-------- RAW DATA

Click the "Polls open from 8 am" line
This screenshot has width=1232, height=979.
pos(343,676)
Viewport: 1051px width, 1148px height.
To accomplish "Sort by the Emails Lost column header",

----------------
-------- RAW DATA

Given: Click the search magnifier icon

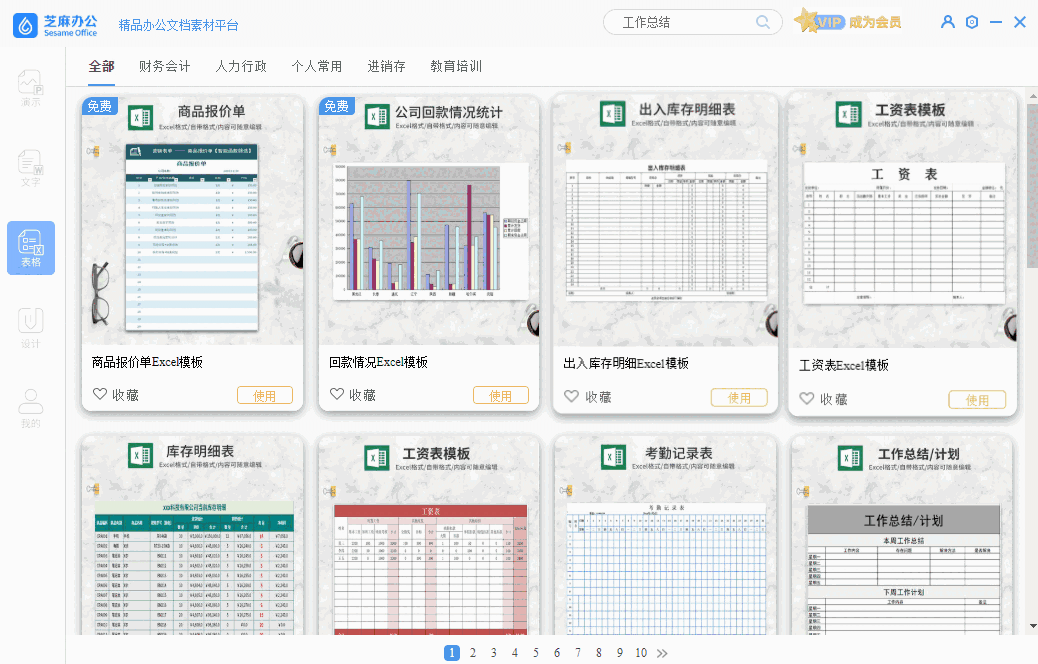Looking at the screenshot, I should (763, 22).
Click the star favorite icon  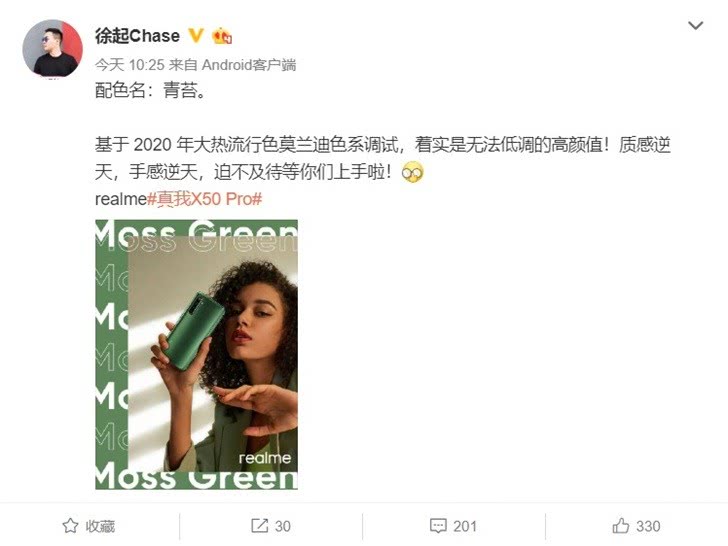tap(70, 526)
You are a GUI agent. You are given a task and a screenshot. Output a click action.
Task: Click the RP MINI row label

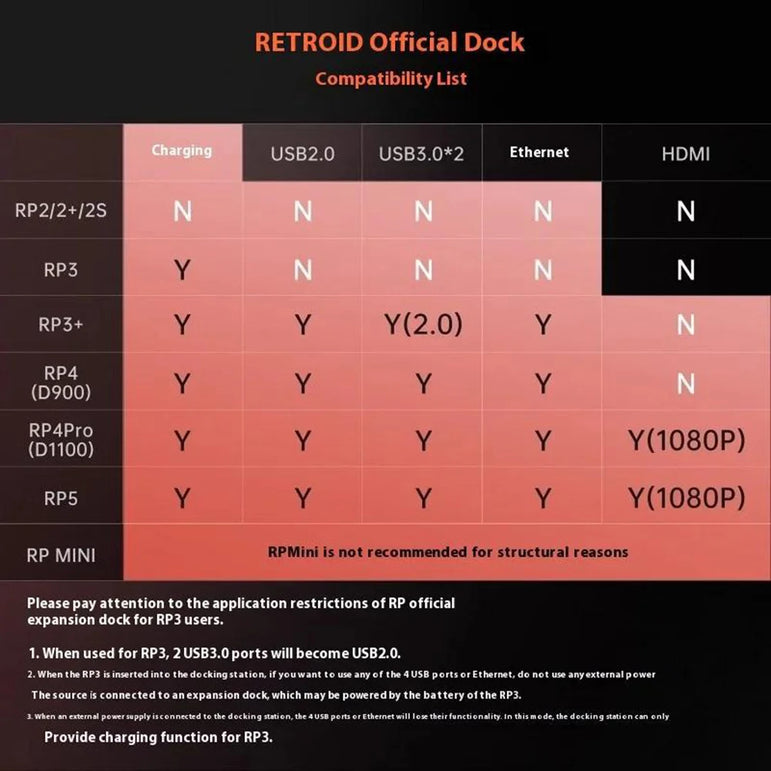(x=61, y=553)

----------------
-------- RAW DATA

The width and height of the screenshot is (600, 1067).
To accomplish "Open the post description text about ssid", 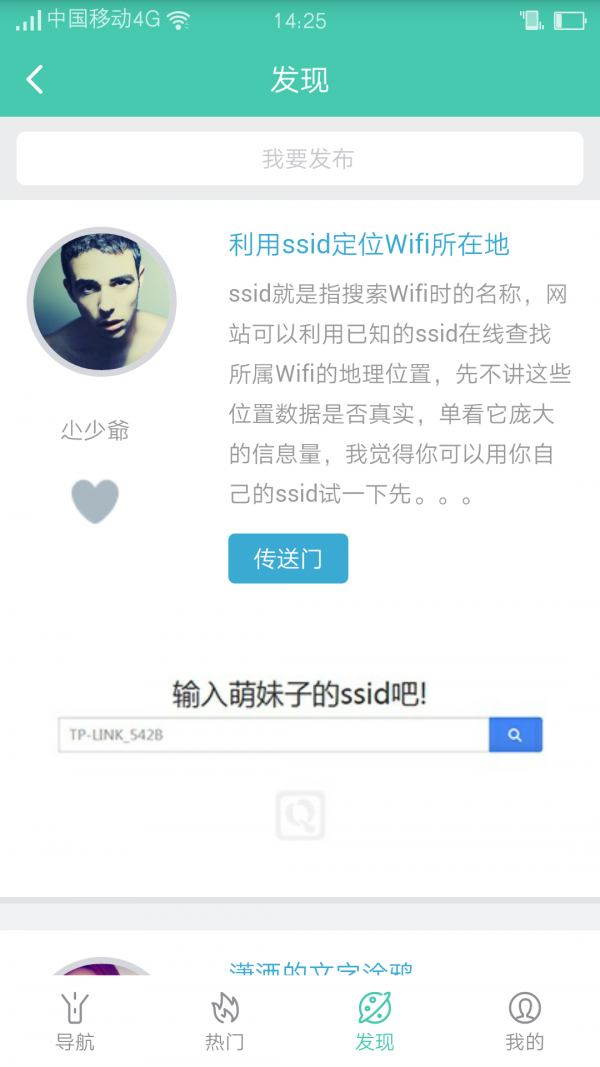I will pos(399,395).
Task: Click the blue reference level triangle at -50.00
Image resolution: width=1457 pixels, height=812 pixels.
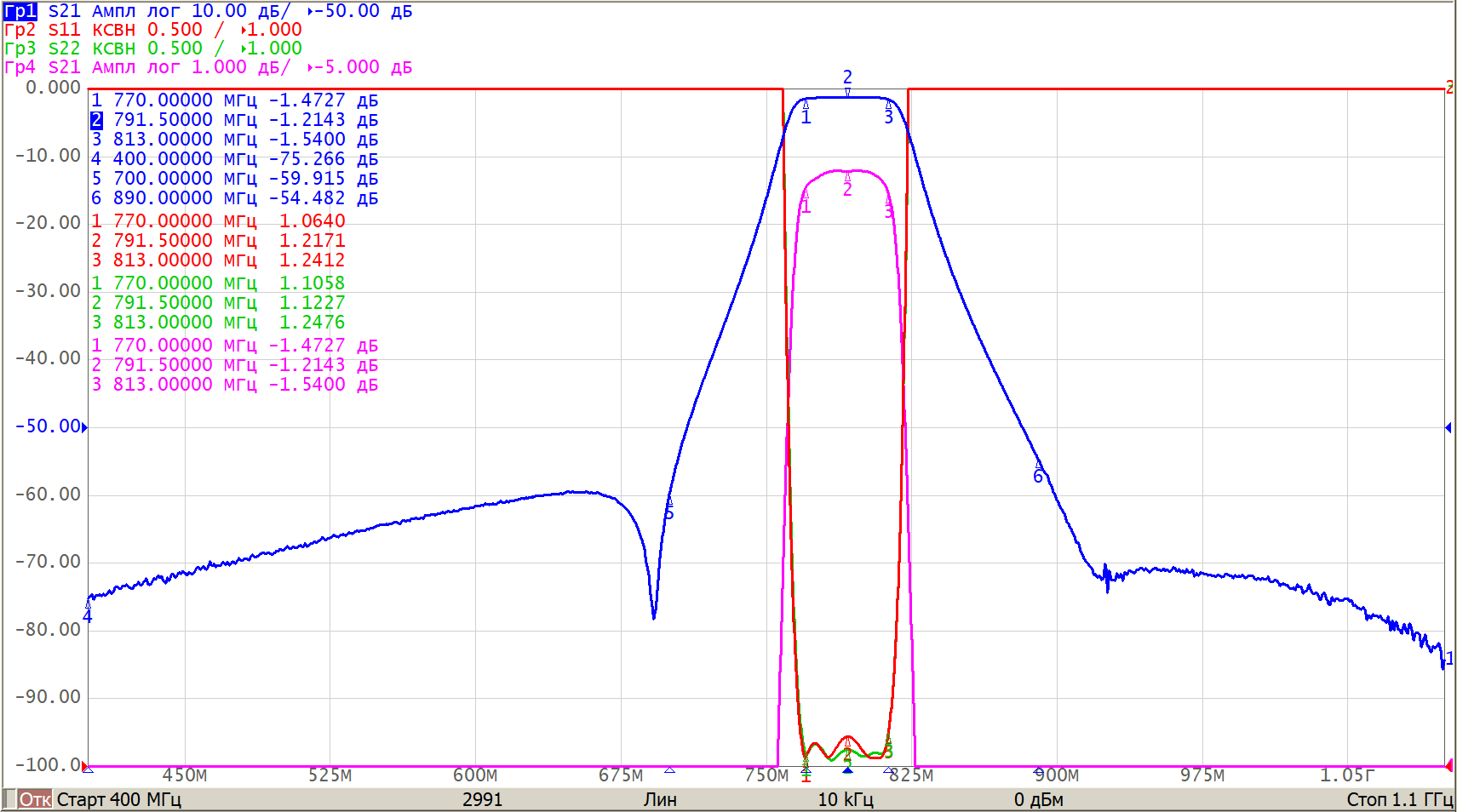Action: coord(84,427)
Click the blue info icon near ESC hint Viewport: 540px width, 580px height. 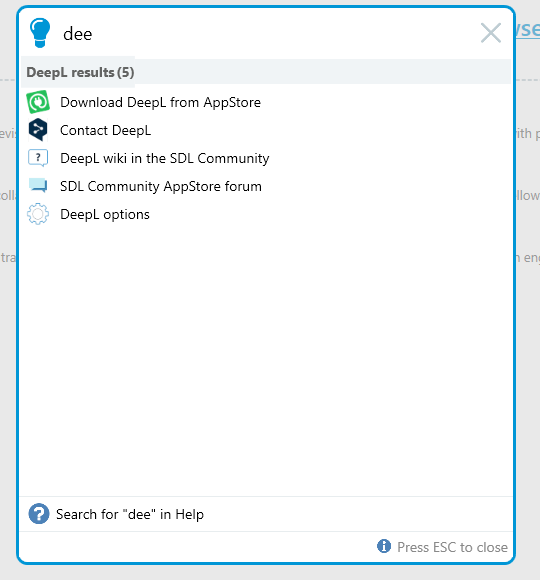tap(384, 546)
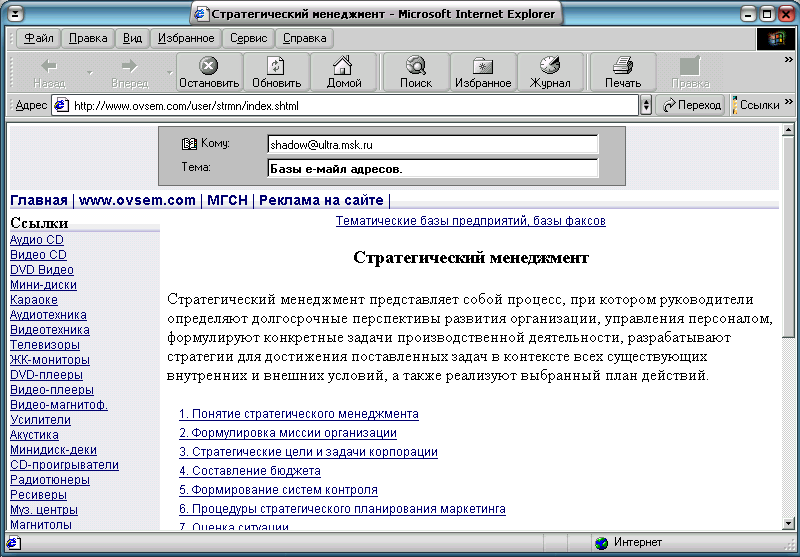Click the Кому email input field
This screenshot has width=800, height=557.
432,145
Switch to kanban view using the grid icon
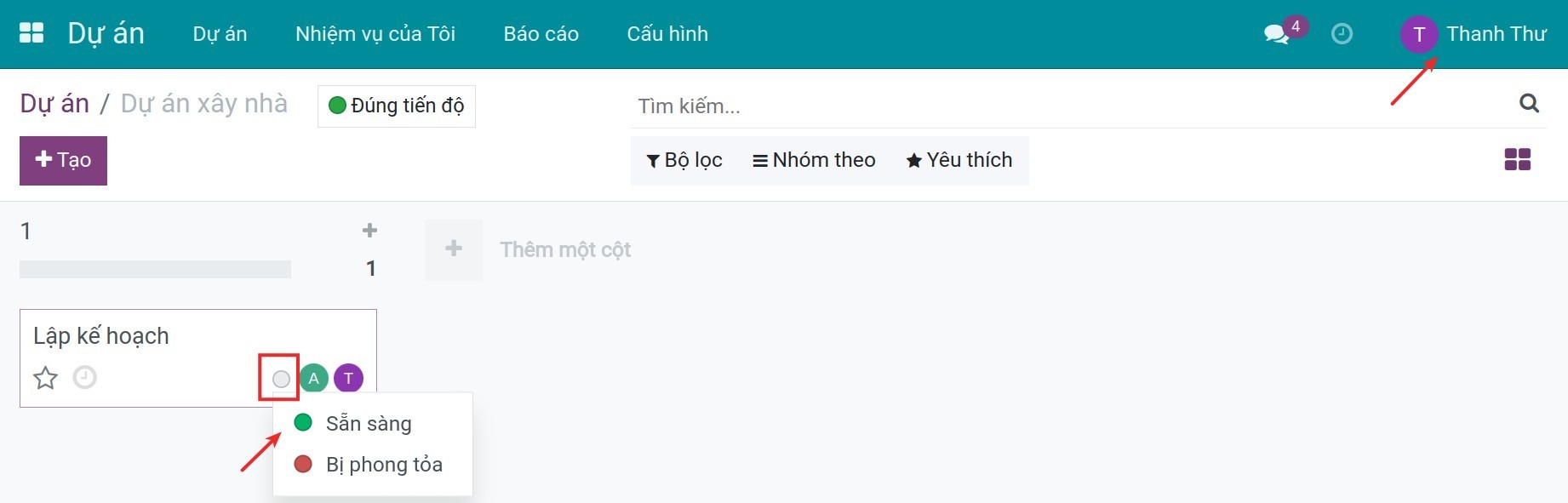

----------------

Starting at the line above that holds "open from 8" and ending at the line that holds "by the Emails", transcribe each line exactly and include no other lines.

Click the "Polls open from 8 am" line
This screenshot has width=1232, height=979.
pos(343,676)
Viewport: 1051px width, 1148px height.
To accomplish "Sort by the Emails Lost column header",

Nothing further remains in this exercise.